* _EXERCISE OBJECTIVE_
Scan the records for the string "agent" and copy every line that holds it.

* _DATA FOR REVIEW_
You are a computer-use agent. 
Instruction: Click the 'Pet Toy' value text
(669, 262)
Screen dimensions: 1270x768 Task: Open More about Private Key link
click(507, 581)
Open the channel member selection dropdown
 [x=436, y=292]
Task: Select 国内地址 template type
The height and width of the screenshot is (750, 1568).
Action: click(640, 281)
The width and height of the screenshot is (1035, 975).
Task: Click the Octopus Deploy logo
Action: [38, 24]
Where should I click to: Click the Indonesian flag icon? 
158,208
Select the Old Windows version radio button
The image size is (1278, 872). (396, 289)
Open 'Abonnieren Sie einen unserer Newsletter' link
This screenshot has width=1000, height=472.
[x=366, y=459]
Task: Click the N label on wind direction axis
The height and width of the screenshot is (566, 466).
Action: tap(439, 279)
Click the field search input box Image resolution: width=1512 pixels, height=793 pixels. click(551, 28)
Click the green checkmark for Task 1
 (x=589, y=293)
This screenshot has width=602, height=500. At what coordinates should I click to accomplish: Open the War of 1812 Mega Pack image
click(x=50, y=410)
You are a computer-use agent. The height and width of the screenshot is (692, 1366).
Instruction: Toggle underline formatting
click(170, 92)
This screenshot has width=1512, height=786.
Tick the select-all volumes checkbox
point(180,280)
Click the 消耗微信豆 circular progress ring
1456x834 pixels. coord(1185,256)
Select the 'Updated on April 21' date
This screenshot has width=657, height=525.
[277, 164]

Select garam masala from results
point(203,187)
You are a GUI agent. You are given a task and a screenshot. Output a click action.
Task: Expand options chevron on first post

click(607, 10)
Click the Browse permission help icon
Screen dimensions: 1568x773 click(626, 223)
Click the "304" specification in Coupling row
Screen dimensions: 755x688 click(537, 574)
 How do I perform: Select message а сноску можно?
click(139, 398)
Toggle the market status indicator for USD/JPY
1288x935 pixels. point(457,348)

* _WRITTEN ANSWER_
You are a computer-use agent. 
You are a computer-use agent. The height and width of the screenshot is (692, 1366).
You are a GUI agent. You are given a task and a screenshot. Output a click action.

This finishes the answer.